### ARTICLE
● ● ● ● ● ● ●
What Does Brexit Mean for the Travel Industry?
Posted by Mike Atherton on 01 August, 2016
Before the referendum it seemed that most UK travel brands supported remaining in the EU. Now in the post-Brexit era, it seems like those opinions haven’t changed. With the UK’s exit of the EU expected to take several years, a number of the key issues within the travel industry are yet to be addressed. However, the early indications suggest that the majority of speculation about Brexit’s effect on the travel industry seems to be true.
Increasing Cost of Travel
There is little doubt that the UK’s exit of the EU has increased costs for the travel industry, but how far they continue to increase will depend on the settlements that are reached and how smoothly the transition is managed.
The short-term impact of Brexit saw fluctuating exchange rates that has resulted in a weaker pound. Looking forward, EU health insurance and other expenses such as mobile roaming charges will need to be renegotiated. This is bad news for the UK’s outbound tourism industry as the cost of travelling will dramatically increase. This poses a number of repercussions within the travel industry.
Firstly, despite the slow adoption of virtual conference technology in traditional businesses, due to a preference for corporate travel and face-to-face meetings, a sudden increase in travel costs could be the motivation businesses need to make the switch. Therefore, the increasing costs of business travel open up an opportunity for other online communication technologies to serve as a replacement for corporate travel. Sharing economy brands such as Airbnb stand to benefit as businesses seek to reduce the damage of a weaker pound. Either way, this is an opportunity for TMCs to increase merchandising offerings to aid business travellers looking to save money post-booking.
However, Brexit could still have a silver lining, as the weaker pound is expected to increase inbound business travel to the UK. The weaker pound has already resulted in travel from the US to the UK being 10% cheaper than it was pre-Brexit. For this reason, leaving the EU could increase the number of US businesses opting to fly employees to the UK, instead of virtual meetings/conferences.
Problems for the Aviation Industry
In the long-run, the UK exiting the EU may also result in the UK exiting the single aviation area or ECAA. This agreement liberalised the European airline industry, allowing budget airlines to flourish. If the UK cannot renegotiate its membership successfully, the price of UK flights to the EU is set to rise.
The same issues apply with the US and any other markets that the EU has access agreements with. For many years, the “open skies” agreement between the EU and US has allowed the transatlantic aviation market to grow. Now leaving the EU, it's possible that the UK will have to negotiate a separate agreement with the US over the coming years. In reality, due to the importance of the agreement to both countries and the ‘special relationship’ we have with our transatlantic neighbours, these negotiations should be relatively simple.
● ● ● ● ● ● ●
### RECORDED INFORMATION
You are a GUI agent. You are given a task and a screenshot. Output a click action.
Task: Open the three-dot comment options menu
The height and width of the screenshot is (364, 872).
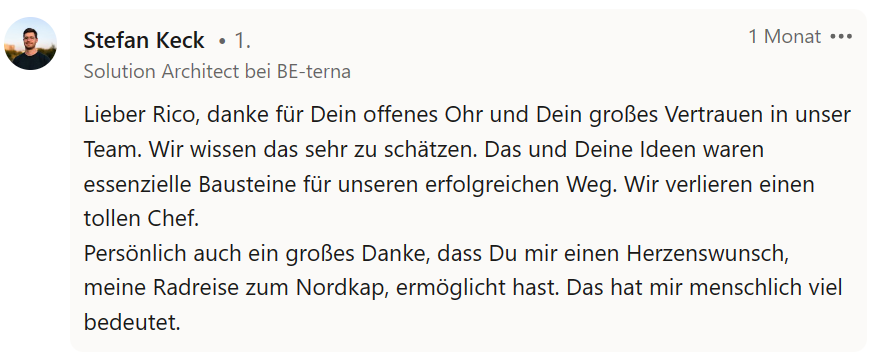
● ● ● ● ● ● ●
### REQUIREMENTS
Please rewrite the passage of the Brexit travel article that begins at the words "However, Brexit could" and stops after "of virtual meetings/conferences.", swapping each "pound" for "sterling".

### FINISHED EXERCISE
However, Brexit could still have a silver lining, as the weaker sterling is expected to increase inbound business travel to the UK. The weaker sterling has already resulted in travel from the US to the UK being 10% cheaper than it was pre-Brexit. For this reason, leaving the EU could increase the number of US businesses opting to fly employees to the UK, instead of virtual meetings/conferences.